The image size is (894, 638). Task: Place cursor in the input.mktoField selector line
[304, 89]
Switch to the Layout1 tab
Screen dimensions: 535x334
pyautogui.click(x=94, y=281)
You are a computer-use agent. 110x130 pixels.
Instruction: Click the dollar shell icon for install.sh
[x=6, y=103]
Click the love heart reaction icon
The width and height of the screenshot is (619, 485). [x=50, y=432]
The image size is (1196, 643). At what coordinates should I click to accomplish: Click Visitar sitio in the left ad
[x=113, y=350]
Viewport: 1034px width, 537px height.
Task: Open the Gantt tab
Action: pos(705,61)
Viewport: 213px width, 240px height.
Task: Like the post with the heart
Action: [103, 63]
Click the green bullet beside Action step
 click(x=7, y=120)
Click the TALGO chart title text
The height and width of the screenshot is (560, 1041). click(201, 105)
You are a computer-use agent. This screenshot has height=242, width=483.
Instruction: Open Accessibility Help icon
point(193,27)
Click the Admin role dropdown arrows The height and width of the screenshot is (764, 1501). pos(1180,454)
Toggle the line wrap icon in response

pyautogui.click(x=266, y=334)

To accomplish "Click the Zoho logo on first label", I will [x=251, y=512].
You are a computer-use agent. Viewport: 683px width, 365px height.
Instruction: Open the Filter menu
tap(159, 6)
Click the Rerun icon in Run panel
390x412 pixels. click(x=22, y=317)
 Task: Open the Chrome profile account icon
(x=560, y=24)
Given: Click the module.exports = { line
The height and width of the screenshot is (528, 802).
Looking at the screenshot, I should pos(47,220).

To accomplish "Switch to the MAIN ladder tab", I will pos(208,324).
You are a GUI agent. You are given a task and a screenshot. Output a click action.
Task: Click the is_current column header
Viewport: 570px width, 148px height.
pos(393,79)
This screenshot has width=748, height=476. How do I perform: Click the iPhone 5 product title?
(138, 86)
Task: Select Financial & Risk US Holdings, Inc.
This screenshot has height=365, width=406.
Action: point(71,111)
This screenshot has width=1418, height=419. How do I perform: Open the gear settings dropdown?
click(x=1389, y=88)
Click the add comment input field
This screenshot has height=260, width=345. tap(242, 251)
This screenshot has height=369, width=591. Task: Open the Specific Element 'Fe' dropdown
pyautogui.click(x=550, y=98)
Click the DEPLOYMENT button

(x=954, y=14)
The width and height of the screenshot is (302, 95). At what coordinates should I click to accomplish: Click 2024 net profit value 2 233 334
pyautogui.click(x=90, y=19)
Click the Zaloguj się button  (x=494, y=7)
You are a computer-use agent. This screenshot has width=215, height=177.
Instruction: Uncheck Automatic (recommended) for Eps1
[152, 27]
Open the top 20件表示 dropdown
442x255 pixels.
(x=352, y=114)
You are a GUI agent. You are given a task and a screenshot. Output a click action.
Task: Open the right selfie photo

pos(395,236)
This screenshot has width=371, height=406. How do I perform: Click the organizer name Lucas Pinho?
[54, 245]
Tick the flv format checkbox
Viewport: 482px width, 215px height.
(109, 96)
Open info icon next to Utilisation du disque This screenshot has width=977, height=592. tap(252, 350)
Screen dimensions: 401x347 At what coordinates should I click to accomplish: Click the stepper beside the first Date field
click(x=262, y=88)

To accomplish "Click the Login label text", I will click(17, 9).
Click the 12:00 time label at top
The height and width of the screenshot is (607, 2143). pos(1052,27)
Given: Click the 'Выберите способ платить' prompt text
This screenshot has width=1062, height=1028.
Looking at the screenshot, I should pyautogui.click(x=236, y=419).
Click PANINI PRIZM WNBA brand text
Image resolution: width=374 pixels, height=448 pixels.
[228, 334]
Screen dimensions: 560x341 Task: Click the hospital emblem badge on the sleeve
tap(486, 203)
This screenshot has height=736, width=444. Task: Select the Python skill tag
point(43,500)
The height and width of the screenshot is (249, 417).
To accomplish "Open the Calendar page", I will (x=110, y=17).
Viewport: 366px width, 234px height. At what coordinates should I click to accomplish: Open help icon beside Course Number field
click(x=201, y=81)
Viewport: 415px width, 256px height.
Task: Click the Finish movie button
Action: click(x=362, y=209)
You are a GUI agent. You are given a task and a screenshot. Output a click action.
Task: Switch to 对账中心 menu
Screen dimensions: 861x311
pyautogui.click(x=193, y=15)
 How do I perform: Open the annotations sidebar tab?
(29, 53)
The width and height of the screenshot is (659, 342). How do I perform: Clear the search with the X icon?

◆ **WORK TO BE COMPLETED**
Whenever the word "will" appears in a line above, copy that line.

◆ **EXERCISE SOLUTION**
To accomplish "Click the Zoho logo on first label", I will [x=251, y=512].
To accomplish "Switch to the MAIN ladder tab", I will pos(208,324).
To accomplish "Click the Login label text", I will click(17, 9).
To accomplish "Open the Calendar page", I will (x=110, y=17).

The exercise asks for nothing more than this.